Youth Singers offers children with disabilities more than a place to belong
Rosy cheeks and children’s grins spread ear to ear are carried down the hallway on a cheerful tune of laughter as they greet their parents. For 10 weeks, these kids are part of a pilot program for special needs children through the Youth Singers of Calgary.
“Most of the kids wanted to be on stage yesterday,” says Amanda Croteau, director of the Youth Singers’ latest initiative, Special Talents in Arts and Recreation — known as STAR.
For several years, Shirley Penner, CEO and artistic director of Youth Singers, wanted to dedicate a performing arts program to children with cognitive and behavioural disabilities. But a lack of financial support and space at their downtown location prevented her from broaching the idea any further.
When Youth Singers moved in 2009 from the downtown location to a finished warehouse in Calgary’s southeast, Penner had the opportunity to take the necessary steps to make her dreams of bringing a special needs program to Youth Singers a reality.
“There was no way before we moved into our own building that we could think about starting a program like this,” Penner says.
Last year, Penner received funding to undergo a study to determine the need for a program like this within the city. After a year of research, she realized that her initial feeling had been correct and that there was no similar program in Calgary. Once funding was secured at the end of last year, STAR was born.
“We want to make a community name for this community of kids.”
– Jennifer Morton
In January, Youth Singers began the pilot of the two trial STAR programs.
“In each pilot we are learning what works and what doesn’t,” says Croteau.
STAR will be offered to special needs children, eight to 15. The accessible program, which launches officially in the fall, aims to provide a creative, yet structured performing arts environment for those involved.

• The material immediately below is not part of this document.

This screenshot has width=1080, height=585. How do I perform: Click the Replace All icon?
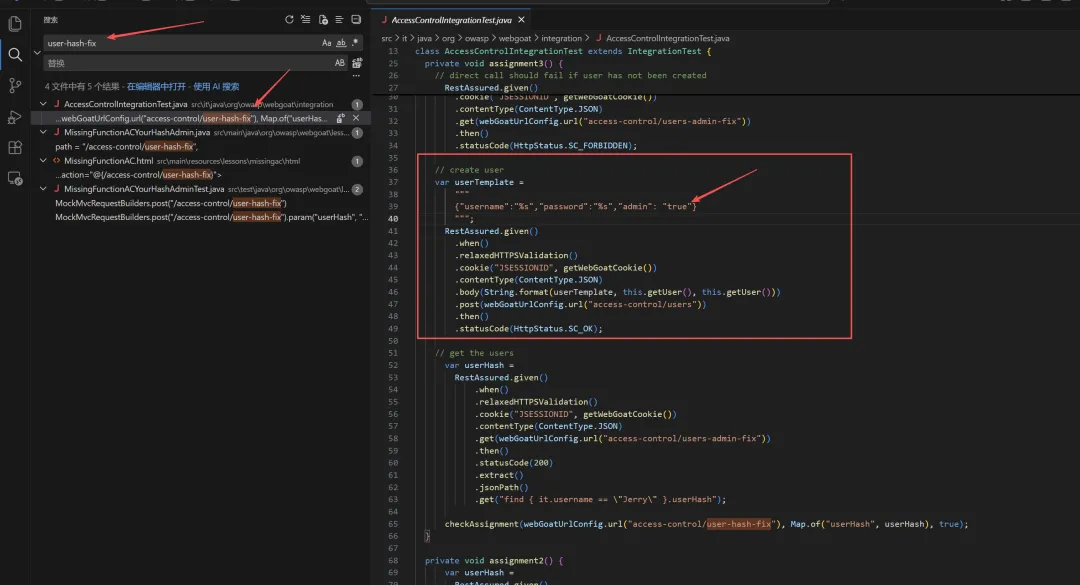[357, 63]
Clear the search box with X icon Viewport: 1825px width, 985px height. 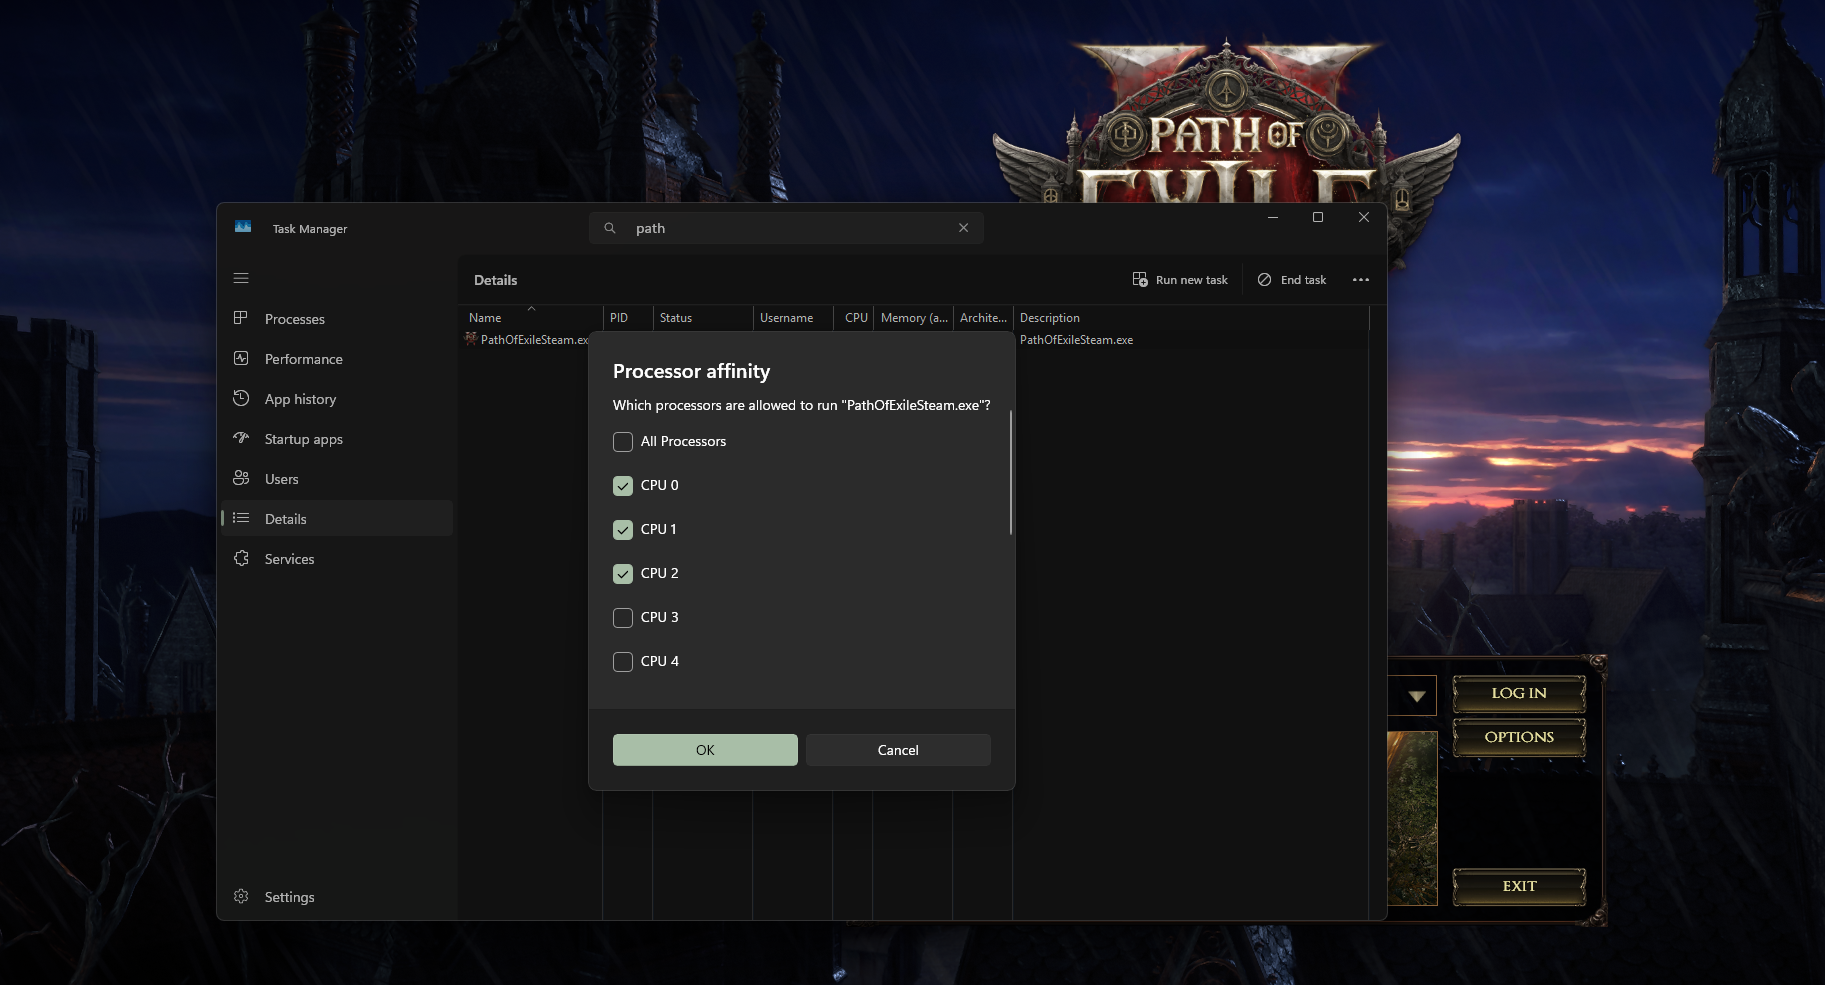tap(963, 228)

Described as the first program of its kind in Calgary, STAR’s trial programs have been a learning experience for the directors and the children alike.
“We don’t have anything to compare to. We are that group for other groups to learn from. Not only are we working with children and giving them a brand new program, but we are also giving the community a brand new program,” Croteau says.

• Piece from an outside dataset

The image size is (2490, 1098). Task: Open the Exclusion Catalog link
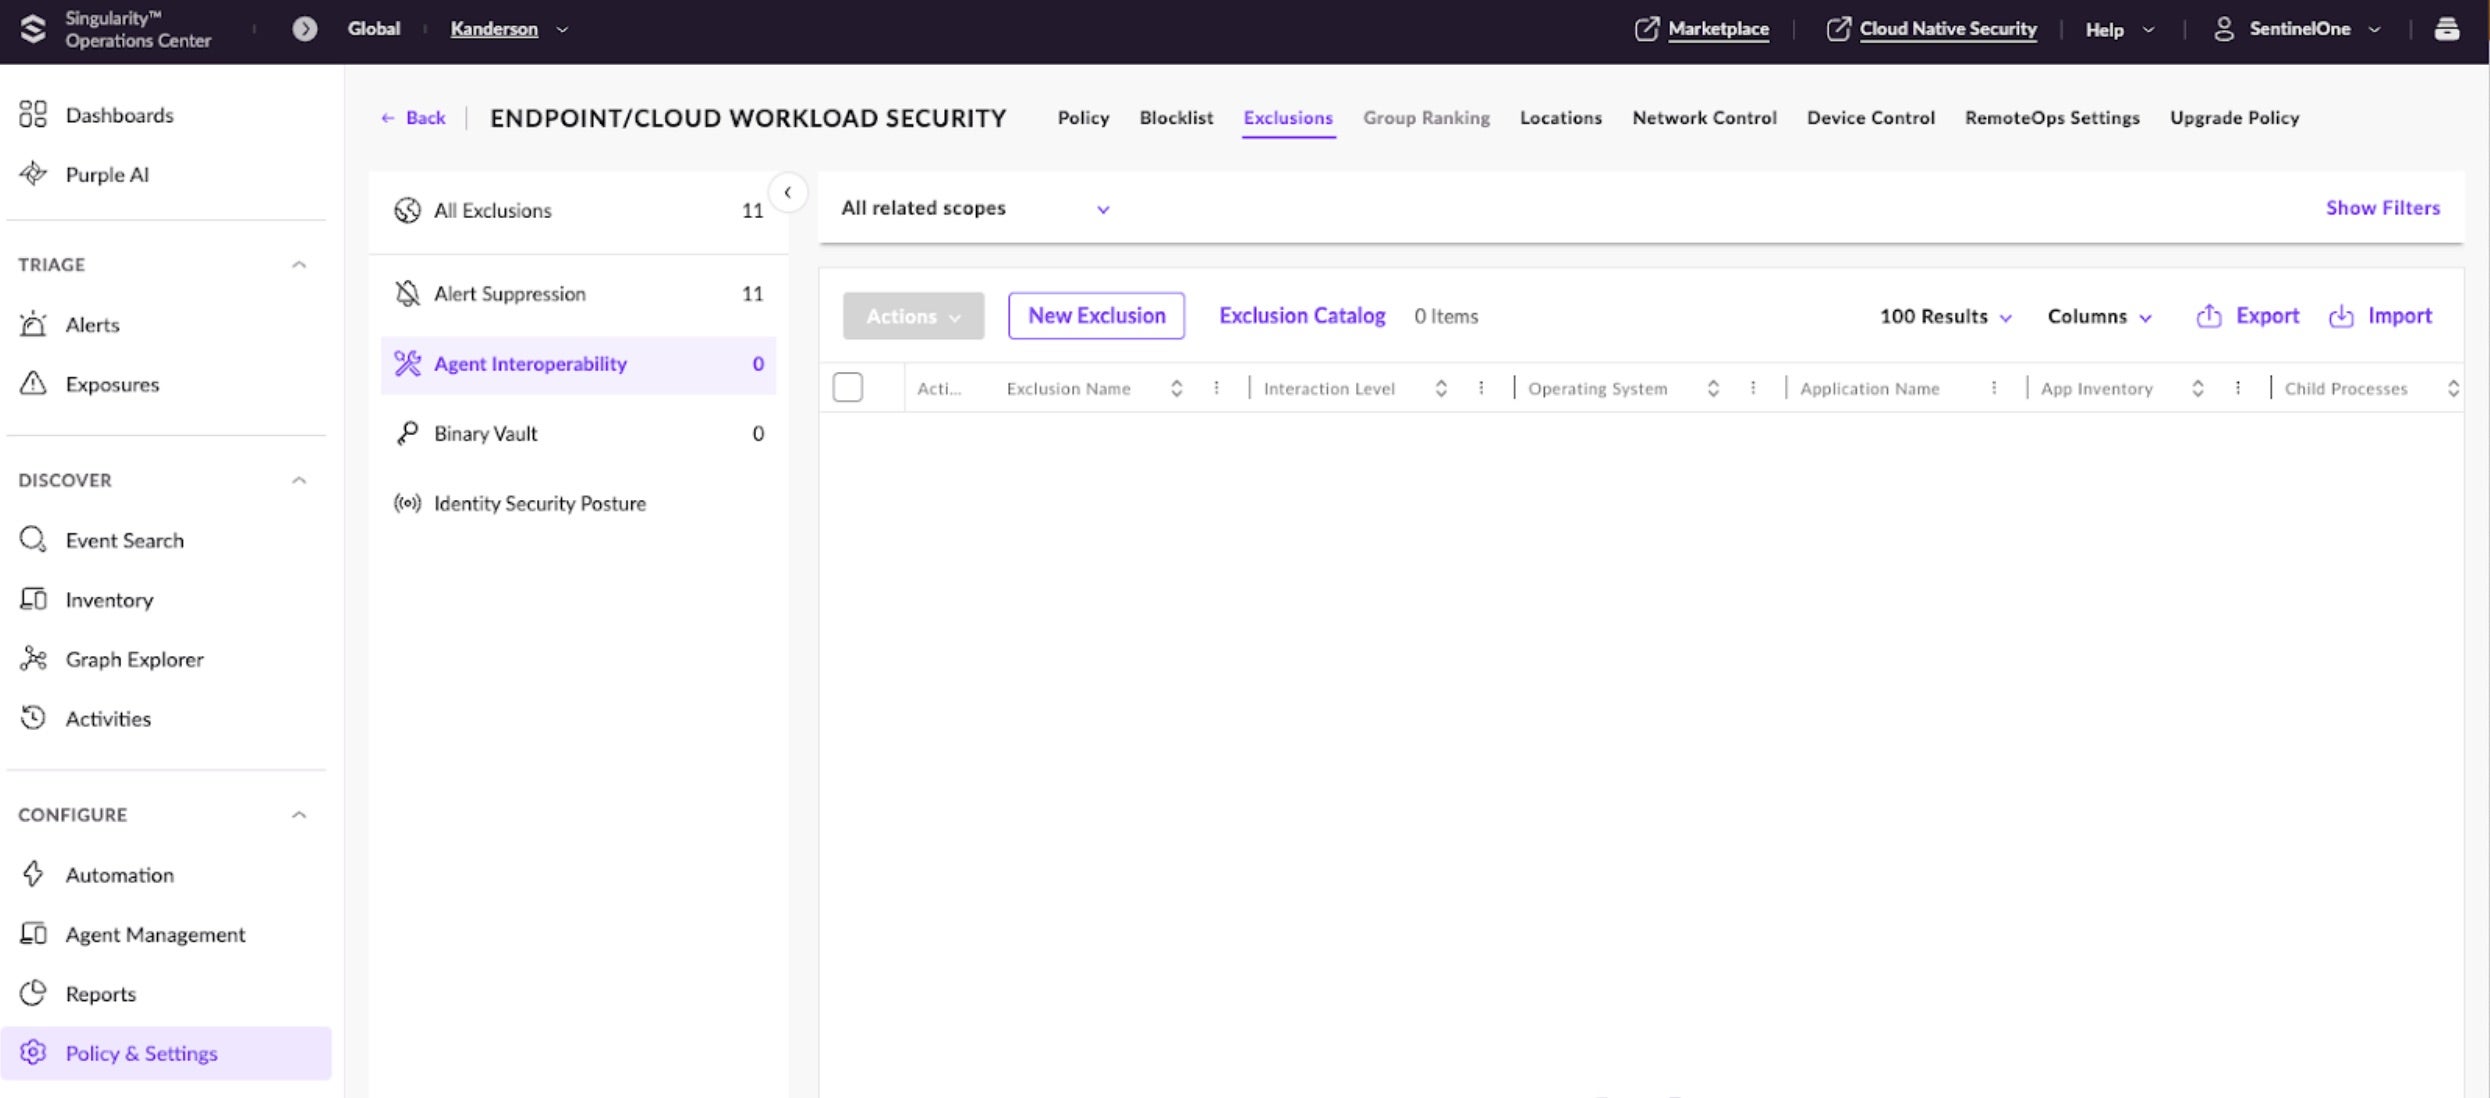[1301, 316]
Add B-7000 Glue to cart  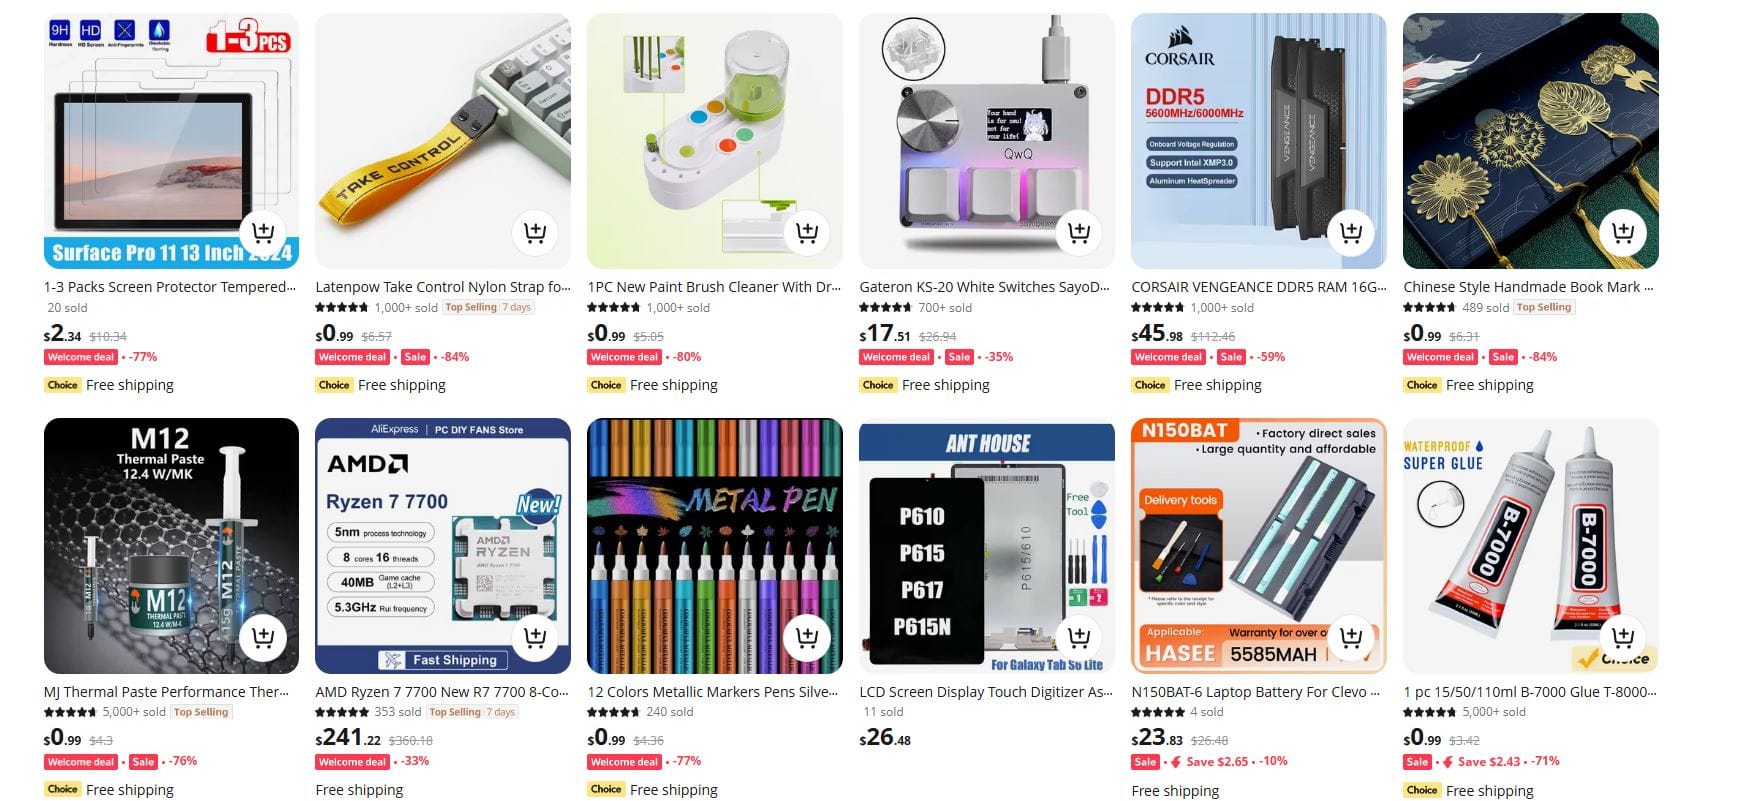click(x=1623, y=637)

As a Youth Singers veteran and with professional experience at the Special Olympics, Croteau has high expectations for the children she works with.

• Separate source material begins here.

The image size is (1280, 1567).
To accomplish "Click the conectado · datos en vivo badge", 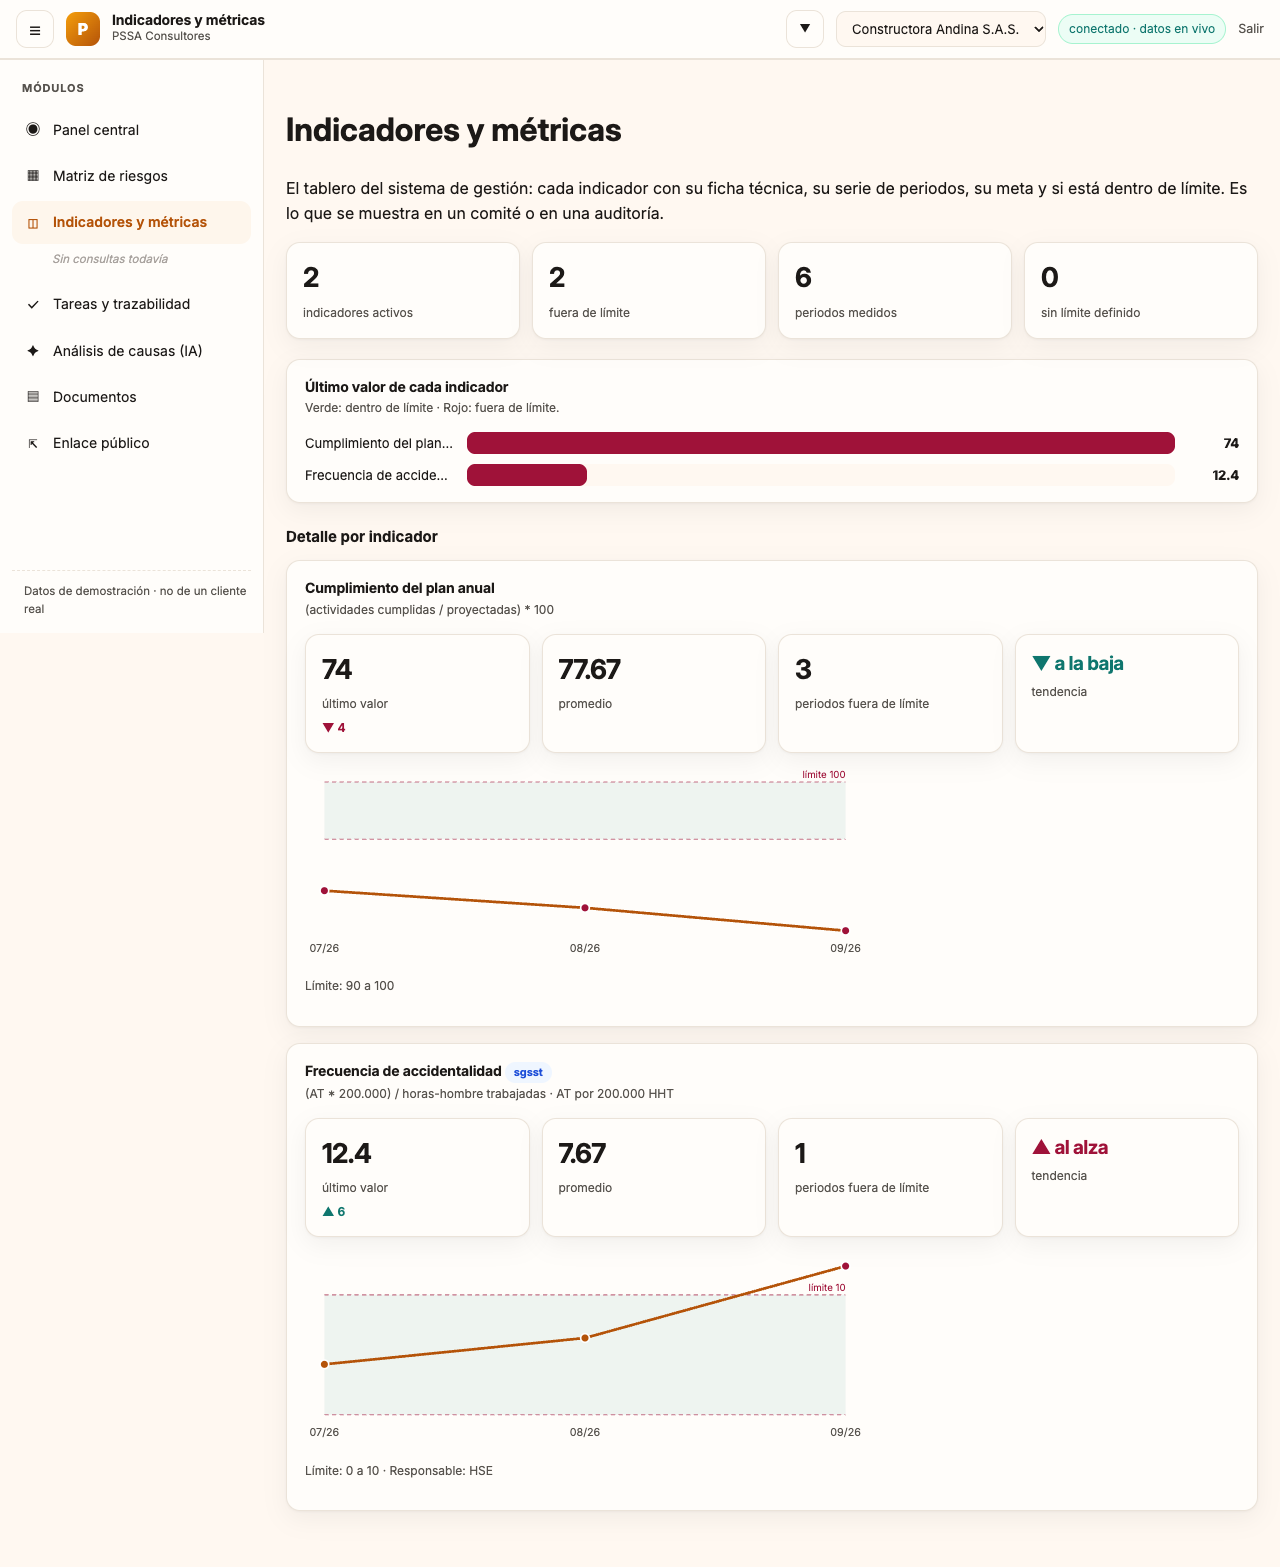I will 1142,29.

When some new children joined the trial program, Croteau says, “They wanted to know, ‘What do we get to wear and what do we get to show our family and friends?’”
Jennifer Morton, STAR’s program manager, says, “Children that are facing additional challenges sometimes beat all of us in the enthusiasm game.”
Morton is a parent of a child with special needs and she recognizes the need for such a program that encourages a sense of belonging and enhances a child’s personal development.
“The kids put a lot of pressure on themselves, they don’t want to just sit around and play silly games, so why not share that?” she says.
STAR is slated to officially launch in September and the organizers hope to run several 10- to 12-week programs throughout the year.
“We want to make a community name for this community of kids,” Morton says.